Excerpt:
----------

PS124: Introduction to Psychology
Evaluation of Harlow’s Monkeys Experiment.
The study that I have chosen to write about is Harlow’s Monkeys. This experiment was designed to learn about the way attachments are formed in infant monkeys, but has significant overlap with humans, as well.
After noticing that baby monkeys would show signs of distress when their blankets were removed for cleaning, Harlow set up an experiment to see what drove this attachment. Attachment theory suggests that infants form bonds with their parents as a means of survival. This attachment bond ensures that the young will stay close to those that will provide protection. Schemas are formed in the infant mind of their parents’ faces. That is equated with comfort and safety. Stranger anxiety also develops. When confronted with an unfamiliar face the child will seek the comfort of the parent. (Myers,2014) In Harlow’s experiment, two mothers were presented. One was constructed from wire mesh with a nipple for feeding, while the other was made of soft materials but without a means of providing nourishment. The monkeys that were given both options preferred contact with the cloth mother over the wire mother. Often they would remain in contact with the cloth mother even while feeding from the wire mother. When the environment was manipulated to cause the monkeys to experience distress, they would seek the comfort of their cloth mother over the wire mother. Even though the wire mother provided nourishment, it seems as something just as important was provided by the cloth mother. Babies that were not given a cloth mother, when presented with the same stressors, would retreat to solitude and display extreme anxiety and distress. This observation suggests that contact with a gentle soft touch is far more involved with bonding than is the act of feeding.

----------

(Saved entries)
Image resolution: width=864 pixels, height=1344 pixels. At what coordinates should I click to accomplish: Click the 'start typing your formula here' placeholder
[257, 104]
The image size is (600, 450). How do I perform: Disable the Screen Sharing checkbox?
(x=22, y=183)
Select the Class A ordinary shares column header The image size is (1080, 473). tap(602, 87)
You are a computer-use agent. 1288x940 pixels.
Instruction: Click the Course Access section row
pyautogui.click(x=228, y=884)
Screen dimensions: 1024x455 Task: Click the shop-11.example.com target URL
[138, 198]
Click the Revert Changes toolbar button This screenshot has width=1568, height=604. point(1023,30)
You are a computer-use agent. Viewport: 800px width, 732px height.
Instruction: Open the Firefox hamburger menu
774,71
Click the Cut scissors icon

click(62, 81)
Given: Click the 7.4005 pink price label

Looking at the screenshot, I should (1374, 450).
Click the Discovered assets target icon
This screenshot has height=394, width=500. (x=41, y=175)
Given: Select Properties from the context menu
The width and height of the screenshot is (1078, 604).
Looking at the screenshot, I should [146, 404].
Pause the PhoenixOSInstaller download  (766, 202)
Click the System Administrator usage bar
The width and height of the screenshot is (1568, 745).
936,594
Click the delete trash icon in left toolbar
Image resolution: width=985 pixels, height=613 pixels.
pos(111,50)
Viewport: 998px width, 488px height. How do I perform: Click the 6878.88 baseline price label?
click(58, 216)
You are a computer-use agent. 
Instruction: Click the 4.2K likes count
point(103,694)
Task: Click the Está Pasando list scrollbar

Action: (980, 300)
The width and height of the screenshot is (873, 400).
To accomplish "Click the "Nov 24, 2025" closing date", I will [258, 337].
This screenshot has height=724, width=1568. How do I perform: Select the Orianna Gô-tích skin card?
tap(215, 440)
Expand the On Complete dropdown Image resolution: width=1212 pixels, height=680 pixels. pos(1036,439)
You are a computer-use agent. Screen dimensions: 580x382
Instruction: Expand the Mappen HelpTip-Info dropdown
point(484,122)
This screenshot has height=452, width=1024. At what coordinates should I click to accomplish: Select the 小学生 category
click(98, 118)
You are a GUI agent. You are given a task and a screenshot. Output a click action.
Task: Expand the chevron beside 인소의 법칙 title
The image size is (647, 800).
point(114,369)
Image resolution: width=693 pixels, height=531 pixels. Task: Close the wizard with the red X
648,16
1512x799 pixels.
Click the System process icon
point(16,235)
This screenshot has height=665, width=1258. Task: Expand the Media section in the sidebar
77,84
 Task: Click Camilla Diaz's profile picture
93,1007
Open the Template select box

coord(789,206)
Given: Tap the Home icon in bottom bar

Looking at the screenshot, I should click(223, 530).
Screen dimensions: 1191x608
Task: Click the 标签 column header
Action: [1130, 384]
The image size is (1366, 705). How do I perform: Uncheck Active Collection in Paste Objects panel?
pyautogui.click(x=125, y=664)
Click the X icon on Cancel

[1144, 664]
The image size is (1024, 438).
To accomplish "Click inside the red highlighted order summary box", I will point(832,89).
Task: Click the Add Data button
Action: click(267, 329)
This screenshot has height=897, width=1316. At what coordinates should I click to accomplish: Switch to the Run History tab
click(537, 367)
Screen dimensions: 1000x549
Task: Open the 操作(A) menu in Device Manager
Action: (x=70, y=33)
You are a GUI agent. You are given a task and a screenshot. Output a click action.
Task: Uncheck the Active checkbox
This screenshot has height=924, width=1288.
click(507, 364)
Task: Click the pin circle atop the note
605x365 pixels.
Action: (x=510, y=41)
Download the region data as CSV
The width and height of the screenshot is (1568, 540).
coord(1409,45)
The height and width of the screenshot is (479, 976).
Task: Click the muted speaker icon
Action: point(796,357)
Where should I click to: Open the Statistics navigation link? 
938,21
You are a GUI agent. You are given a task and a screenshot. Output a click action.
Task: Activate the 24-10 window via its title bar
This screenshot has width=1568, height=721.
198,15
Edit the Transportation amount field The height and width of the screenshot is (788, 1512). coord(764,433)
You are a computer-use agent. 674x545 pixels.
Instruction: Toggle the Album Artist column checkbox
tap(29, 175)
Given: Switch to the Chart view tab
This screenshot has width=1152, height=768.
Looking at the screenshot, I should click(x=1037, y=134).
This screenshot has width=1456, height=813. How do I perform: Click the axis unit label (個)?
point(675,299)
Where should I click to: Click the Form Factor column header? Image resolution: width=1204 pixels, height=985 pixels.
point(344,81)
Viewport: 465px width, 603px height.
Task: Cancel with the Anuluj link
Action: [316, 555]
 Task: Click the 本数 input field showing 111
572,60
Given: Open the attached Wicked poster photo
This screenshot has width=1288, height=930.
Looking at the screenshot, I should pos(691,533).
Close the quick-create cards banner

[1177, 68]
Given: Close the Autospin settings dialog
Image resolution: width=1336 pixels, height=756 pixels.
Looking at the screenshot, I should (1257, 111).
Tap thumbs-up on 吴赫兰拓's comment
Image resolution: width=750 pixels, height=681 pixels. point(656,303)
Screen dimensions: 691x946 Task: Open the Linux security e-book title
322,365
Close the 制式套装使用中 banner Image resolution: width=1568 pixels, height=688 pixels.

----------

Study questions:
1. In the essay on Harlow's monkeys, what observation led Harlow to set up his experiment?
2. Carry on the essay on Harlow's monkeys from its last sentence.

Results for the exercise:
1. He noticed that baby monkeys showed signs of distress when their blankets were removed for cleaning.

2.
Social observational learning is a form of modeling that occurs as children watch what their parents and peers do in various social situations. After having made these observations, they will then model their own behavior after what they have seen. Without exposure to an actual parent or to any peers, this type of learning could not occur for these baby monkeys. Even still the reaction to stressful situations were consistent with all of the infants, based on the type of mothers available to them.
In the debate of nature versus nurture, the question is posed as to which has the greater influence over behavior. Nature is the term for traits that are biological and are given to us by our genetics. Nurture, then, would be that which we learn from our experiences. In this example, it seems to be clear that seeking a soft comforting presence is a biological imperative. This isn’t something that is learned, it is something we naturally gravitate towards. However, environmental influences still played a part in this experiment. The monkeys learned that when they needed sustenance, they had to go to the wire mother, but they always returned to the cloth mother.
Even though much was learned from this experiment, it was not ethical. One of the main points of ethics is to protect the subjects of experimentation from harm and discomfort as much as possible.(Myers, 2014) Observing the behavior displayed under distress by the monkeys that were not given a cloth mother makes it clear that harm was done and discomfort was high.
Myers, D. G. (2003). Exploring psychology (5th ed.). New York, NY: Worth Publishers.